One or more of the authors has declared the following potential conflict of interest or source of funding: S.D.J. has received education payments from Evolution Surgical, Gemini Mountain Medical, and Smith & Nephew. A.L. has received education payments from Gemini Mountain Medical and hospitality payments from Stryker. J.T.B. has received consulting fees from Encore Medical and Smith & Nephew, nonconsulting fees from Smith & Nephew, and education payments from Smith & Nephew. E.C.M. has received consulting fees from DePuy Synthes Products, Zimmer Biomet Holdings, Medical Device Business Services, Pacira Therapeutics, and Flexion Therapeutics; nonconsulting fees from Synthes GmbH; royalties from Zimmer Biomet Holdings; and education payments from Gemini Mountain Medical. A.S. has received consulting fees from Encore Medical and Medacta USA and honoraria from Encore Medical.

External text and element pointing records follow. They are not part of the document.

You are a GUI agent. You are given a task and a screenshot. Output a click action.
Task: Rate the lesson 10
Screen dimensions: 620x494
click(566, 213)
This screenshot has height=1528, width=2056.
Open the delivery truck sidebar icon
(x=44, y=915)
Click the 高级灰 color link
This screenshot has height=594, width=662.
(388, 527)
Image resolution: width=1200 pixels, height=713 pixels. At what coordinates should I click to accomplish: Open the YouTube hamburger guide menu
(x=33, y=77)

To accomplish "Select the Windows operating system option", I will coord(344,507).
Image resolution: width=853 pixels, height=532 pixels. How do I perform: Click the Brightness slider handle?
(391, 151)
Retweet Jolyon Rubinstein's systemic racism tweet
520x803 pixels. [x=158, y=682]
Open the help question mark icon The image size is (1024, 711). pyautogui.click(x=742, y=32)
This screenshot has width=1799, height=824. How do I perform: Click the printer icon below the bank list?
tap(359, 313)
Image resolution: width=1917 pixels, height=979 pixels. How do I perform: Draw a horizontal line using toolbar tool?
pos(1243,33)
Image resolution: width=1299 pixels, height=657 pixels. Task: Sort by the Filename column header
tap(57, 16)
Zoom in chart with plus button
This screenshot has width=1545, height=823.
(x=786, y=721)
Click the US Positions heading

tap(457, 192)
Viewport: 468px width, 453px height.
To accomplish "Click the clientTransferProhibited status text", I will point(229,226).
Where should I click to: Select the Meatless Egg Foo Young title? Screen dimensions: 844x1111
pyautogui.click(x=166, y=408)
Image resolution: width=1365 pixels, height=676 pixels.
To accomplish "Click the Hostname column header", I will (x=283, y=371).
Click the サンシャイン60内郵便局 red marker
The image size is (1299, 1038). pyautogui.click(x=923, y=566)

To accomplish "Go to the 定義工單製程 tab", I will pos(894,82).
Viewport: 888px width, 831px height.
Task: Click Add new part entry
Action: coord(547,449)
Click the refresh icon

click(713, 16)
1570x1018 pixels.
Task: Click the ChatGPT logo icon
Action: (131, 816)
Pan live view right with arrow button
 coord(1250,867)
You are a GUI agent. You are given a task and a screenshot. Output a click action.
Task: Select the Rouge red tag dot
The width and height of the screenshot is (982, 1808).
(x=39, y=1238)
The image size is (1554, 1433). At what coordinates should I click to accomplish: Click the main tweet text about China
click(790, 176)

R.M.F. has received nonconsulting fees from Arthrex, Bodycad USA, and Synthes GmbH; consulting fees from Arthrex; education payments from Gemini Mountain Medical, Arthrex, and Pinnacle; and hospitality payments from Smith & Nephew. AOSSM checks author disclosures against the Open Payments Database (OPD). AOSSM has not conducted an independent investigation on the OPD and disclaims any liability or responsibility relating thereto.
Ethical approval was not sought for the present study.